Highlights & Insights¶
- Paradigm Innovation: The conceptual shift from "detect via denoising" to "detect via noising" is the core contribution—elegant in its simplicity and highly effective in practice.
- Inversion naturally eliminates both the noise-strength tuning problem and the computational bottleneck of multi-step reconstruction.

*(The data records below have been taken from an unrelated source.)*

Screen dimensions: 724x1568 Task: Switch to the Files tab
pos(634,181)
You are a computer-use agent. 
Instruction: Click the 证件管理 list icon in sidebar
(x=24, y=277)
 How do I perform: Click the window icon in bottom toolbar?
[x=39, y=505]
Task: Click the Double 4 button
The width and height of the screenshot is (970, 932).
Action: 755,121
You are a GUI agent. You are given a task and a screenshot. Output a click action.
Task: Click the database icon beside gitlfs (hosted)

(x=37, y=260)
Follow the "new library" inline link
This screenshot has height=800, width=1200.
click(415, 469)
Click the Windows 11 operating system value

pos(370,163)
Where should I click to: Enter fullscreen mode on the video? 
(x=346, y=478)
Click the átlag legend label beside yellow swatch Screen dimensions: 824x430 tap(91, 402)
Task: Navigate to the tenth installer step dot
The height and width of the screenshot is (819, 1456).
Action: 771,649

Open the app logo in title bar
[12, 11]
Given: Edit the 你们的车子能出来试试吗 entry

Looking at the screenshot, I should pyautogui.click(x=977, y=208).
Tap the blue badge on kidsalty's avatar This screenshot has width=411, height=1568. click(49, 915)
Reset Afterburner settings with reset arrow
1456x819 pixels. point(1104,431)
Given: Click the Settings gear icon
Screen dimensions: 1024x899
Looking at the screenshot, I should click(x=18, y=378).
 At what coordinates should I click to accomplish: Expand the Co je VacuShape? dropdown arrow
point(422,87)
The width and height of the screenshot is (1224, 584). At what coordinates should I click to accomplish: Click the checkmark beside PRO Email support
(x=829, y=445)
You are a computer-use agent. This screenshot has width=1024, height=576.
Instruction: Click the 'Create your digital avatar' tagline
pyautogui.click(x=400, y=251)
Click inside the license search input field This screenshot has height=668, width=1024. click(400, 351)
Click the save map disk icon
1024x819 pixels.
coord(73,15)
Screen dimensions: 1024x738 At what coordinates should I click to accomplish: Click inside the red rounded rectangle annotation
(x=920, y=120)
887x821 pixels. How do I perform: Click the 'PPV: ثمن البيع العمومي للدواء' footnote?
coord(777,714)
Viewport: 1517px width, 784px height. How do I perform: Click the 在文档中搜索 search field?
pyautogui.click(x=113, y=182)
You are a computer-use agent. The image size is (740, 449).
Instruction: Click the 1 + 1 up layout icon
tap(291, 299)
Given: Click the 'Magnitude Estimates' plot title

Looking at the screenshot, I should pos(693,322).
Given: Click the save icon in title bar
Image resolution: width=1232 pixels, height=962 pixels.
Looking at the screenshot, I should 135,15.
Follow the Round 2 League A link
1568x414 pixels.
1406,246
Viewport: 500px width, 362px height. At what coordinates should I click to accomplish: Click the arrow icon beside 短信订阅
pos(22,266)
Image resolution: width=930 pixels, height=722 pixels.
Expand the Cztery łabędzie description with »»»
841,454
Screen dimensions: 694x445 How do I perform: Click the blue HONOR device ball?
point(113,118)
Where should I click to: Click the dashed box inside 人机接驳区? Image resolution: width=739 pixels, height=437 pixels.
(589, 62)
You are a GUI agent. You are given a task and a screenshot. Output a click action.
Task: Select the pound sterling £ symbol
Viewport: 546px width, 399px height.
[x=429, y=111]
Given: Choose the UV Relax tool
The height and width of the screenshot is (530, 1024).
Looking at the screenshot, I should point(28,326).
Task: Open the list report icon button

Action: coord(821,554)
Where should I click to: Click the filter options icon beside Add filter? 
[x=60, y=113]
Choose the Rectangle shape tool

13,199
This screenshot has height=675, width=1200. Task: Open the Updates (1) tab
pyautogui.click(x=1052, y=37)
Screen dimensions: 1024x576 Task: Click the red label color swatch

- The reason \(S=3\) suffices to achieve SOTA is that precise reconstruction is unnecessary; only distinguishing distributional typicality between normal and anomalous samples is required.
- The plug-and-play design allows InvAD to serve as a universal inference accelerator for existing diffusion-based AD methods.
- Feature-space diffusion modeling is an important design choice that jointly improves efficiency and detection performance.
Limitations & Future Work¶
- More than one function evaluation (NFE = 3) is still required; diffusion distillation could potentially compress this to a single step.
- Pixel-level localization metrics (AP, F1_max) are inferior to some reconstruction-based methods, as inversion has an inherent disadvantage in precise boundary delineation.
- The max-min contrast term in the scoring scheme is empirically motivated and lacks theoretical justification.
- DiT-gigant has a large parameter count (1,223M); an MLP backbone achieves comparable detection accuracy but inferior localization.
- Task-specific optimization of the inversion mechanism has not been explored.
Related Work & Insights¶
- The deterministic sampling and PF-ODE formulation of DDIM (Song et al., 2020) provide the theoretical foundation for the inversion approach.
- Heng et al. (2024)'s use of score function norms to measure OOD typicality inspired the anomaly scoring design in this work.
- OmiAD (Feng et al., 2025) achieves 1-step diffusion via adversarial distillation but incurs higher training complexity.
- Compared to non-diffusion methods such as EfficientAD (Batzner et al., 2023), diffusion-based methods still maintain an accuracy advantage.
Rating¶
- Novelty: ⭐⭐⭐⭐⭐ — The "detect via noising" paradigm is a conceptually innovative contribution: concise, elegant, and highly effective.
- Experimental Thoroughness: ⭐⭐⭐⭐⭐ — Four industrial and six medical datasets, with comprehensive ablations covering components, backbones, scoring strategies, step counts, and generalizability.
- Writing Quality: ⭐⭐⭐⭐ — Problem analysis is clear, paradigm comparison figures are intuitive, and tables are well-organized.
- Value: ⭐⭐⭐⭐⭐ — Highly practical; serves as a plug-and-play accelerator for existing methods with significant implications for both industrial and medical AD.